Increasing CRM Adoption
Posted on: May 3, 2012 | By: SuperUser Account | Microsoft Dynamics CRM
Sales managers usually have no problem grasping the value of CRM (Customer Relationship Management). It presents sales data in an easily-digested format that allows managers to adjust programs, processes and people to optimize selling. For sales people, however, CRM is often viewed as a new burden, a hindrance and an example of the sales manager shifting his work on to them. In reality, it’s as helpful to sales staffers as it is to managers, if used right. But perception is reality, so sales managers need to help overcome preconceptions of their sales staff. In other words, sales managers need to sell CRM to their sales staff. However, CRM brings so many benefits up and down the sales ecosystem that it becomes an easy sale if those benefits are articulated properly.
But what’s in it for the sales staff? They’re the ones who will spend extra time entering data into the CRM application. Adding the maintenance of customer records in CRM over other duties is not initially seen as a benefit, it’s seen as something that keeps them from their key task of selling. And providing managers with additional data is viewed as a way of allowing the managers to keep tabs on the sales staff. If the purpose of the CRM application is to give their supervisors more information with which to badger them, why would sales staff use it?
Of course, CRM is much more than simply a management tool and it’s most effective when it has more data entered into it. That doesn’t result in mere managerial success, it means success for the entire sales team and success for the entire business. So how do you get past the perception that CRM is an eavesdropping tool for sales managers and a burden on the sales staff, and instead cultivate a view that CRM is a tool that helps everyone in the organization?
You have to sell the sales staff on CRM. You can do it if you’re in sales, you’ve probably sold things in the past that bring benefits that are fewer in number and harder to track than those provided by CRM.
Here are four ways to position CRM to help you demonstrate to your sales team that using CRM will make their lives easier and their commission checks larger.
1. CRM is a memory accelerator
No one can hold all of the pertinent contact information in his or her head, nor can it be managed in a spreadsheet in an easily-accessible way for long before it too becomes overwhelming. However, once that data is entered into CRM, it’s there for good, accessible, and it’s easily modified if need be. Think of it as an assistant for the salesperson’s brain. Instead of devoting brain power to remembering where data on prospects and customers are hiding on the desk or on the desktop, salespeople can go to a single source, get the data they need quickly and then devote the rest of their mental energy to selling.

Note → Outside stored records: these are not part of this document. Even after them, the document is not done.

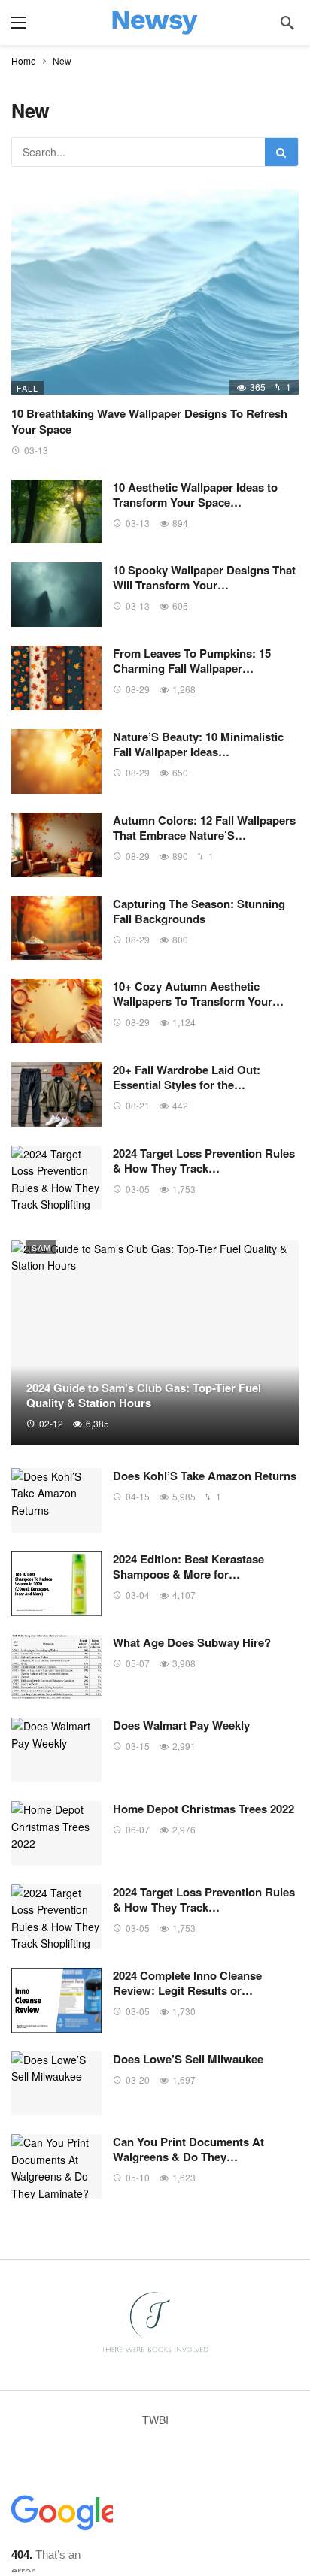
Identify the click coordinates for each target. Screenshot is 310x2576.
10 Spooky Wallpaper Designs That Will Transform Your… (204, 577)
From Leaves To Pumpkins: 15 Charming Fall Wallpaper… (192, 661)
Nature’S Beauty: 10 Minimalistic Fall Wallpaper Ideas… (198, 744)
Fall (27, 388)
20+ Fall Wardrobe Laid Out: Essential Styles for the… (186, 1077)
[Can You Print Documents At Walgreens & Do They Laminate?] (56, 2166)
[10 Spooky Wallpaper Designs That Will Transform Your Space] (56, 594)
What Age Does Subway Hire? (192, 1642)
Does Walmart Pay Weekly (181, 1725)
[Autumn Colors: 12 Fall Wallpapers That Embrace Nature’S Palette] (56, 845)
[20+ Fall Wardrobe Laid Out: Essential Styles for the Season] (56, 1094)
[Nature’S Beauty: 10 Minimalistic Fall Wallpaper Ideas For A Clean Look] (56, 761)
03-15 (138, 1745)
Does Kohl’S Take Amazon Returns (204, 1475)
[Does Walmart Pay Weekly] (56, 1750)
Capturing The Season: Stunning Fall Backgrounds (199, 911)
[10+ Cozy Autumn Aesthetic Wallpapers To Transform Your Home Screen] (56, 1011)
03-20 (138, 2079)
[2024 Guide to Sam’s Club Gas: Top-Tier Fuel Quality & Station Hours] (155, 1342)
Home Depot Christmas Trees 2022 (203, 1808)
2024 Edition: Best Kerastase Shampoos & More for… (188, 1566)
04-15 (138, 1496)
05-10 (138, 2177)
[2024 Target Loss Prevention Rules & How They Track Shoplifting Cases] (56, 1178)
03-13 (36, 449)
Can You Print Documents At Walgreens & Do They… (188, 2149)
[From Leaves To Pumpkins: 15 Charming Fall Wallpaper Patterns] (56, 678)
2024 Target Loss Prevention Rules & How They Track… (204, 1160)
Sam (41, 1247)
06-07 (138, 1829)
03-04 (138, 1594)
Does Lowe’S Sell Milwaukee (188, 2059)
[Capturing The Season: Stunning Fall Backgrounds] (56, 928)
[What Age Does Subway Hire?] (56, 1667)
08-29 (138, 689)
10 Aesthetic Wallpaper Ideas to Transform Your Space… (195, 494)
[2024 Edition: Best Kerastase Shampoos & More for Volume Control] (56, 1583)
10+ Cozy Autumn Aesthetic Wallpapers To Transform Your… (198, 994)
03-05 (138, 1188)
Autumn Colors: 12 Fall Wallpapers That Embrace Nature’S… (204, 827)
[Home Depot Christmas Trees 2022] (56, 1833)
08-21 (138, 1105)
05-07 (138, 1663)
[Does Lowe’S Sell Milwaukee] (56, 2083)
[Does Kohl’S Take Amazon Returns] (56, 1500)
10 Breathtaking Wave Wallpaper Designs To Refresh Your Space (149, 421)
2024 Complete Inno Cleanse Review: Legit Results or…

2. CRM organizes your activities
Sales people have complicated calendars, especially if what they sell has a long sales cycle. That can result in a reminder system to help them follow up with calls when the time is right. But these are usually home-grown systems, and home grown systems often start to groan under heavy burdens. Increase the number of leads you’re working on by 30 percent, and will your jury-rigged Outlook-based reminder system hold up? CRM is great for building these reminders into your daily process, and they can help you standardize your sales processes so that you never forget to schedule a follow-up call. Moreover, they also provide you with a record of your follow-up activities. Even if you don’t include notes from a call, the fact that you know you made it is useful and probably more than you’re tracking right now.
CRM also helps in reporting on all that hard work. Examples include the weekly sales funnel status update and forecast updates. When selling data is entered into CRM, the application automates these activities entirely. It gives the sales staff more time to sell and makes it easier for managers to assemble their forecasts, giving them more time to act as coaches and mentors.
3. CRM lets you share intelligence
Of course, sales people are very protective of the accounts they’re working. However, it makes sense to compare notes. If one selling approach is working, why keep it to yourself? Being the most successful sales person in a failing sales organization is gratifying only up until the point that your company declares bankruptcy. Tracking selling patterns allows sales people to see what works for them, and what might work for others; instead of having the sales manager impose a set of “best practices,” sales people can develop and share them among themselves. CRM also makes it much easier to get productive when territories shift or when responsibilities change. Instead of starting from scratch, the record of the business’s behavior in those regions or markets has been captured and that data is immediately available to help get the salesperson who’s inheriting them up to speed.
4. CRM ensures recurring sales
While the immediate benefits to sales are nice, there’s a behind-the-scenes benefit to sales are great as well. The customer record is useful to customer support, which can understand the relationship between the customer and the company and use it to provide better service. It’s also a big help to marketing, which can better segment the customer audience for its messages and use the data to hunt down better qualified leads. As a result, salespeople will encounter happier customers when it comes time to renew a contract, sell a replacement product or upsell a customer to a new product or service. Support and marketing may not be the salesperson’s responsibility, but how well those responsibilities are carried out have a direct impact on the salesperson’s success with recurring business. By starting the process of documenting customer relationships, salespeople are laying the groundwork for success today and down the road.
While positioning CRM’s benefits in terms that appeal to the sales staff is an important first step, what’s not all there is getting complete buy-in. As in any sale, you’ll need to break through skepticism in order to win your customers over.
Nothing beats the skeptics better than real results. For that reason, one favorite tactic it to keep an eye open for early wins that resulted from the use of CRM. Keep an eye out for the eager adopters within the sales team, and watch their wins. When a salesperson can point at a sale and describe how CRM helped get him closer to a close, take notes and make sure everyone on your sales team hears about it.
CRM has a lot of benefits for your business and they’re benefits to everyone within your business. But change is tough, especially when your sales staff is already succeeding at what they’re doing and they perceive new technology as a hindrance rather than as a help. If you want them to help you as a sales manager better understand what’s going on in your sales pipeline, you need to demonstrate to them how CRM can help them boost their commissions while making their lives easier. Just as in selling any other product, it’s important to frame CRM in terms of the problems it solves for your sales staff.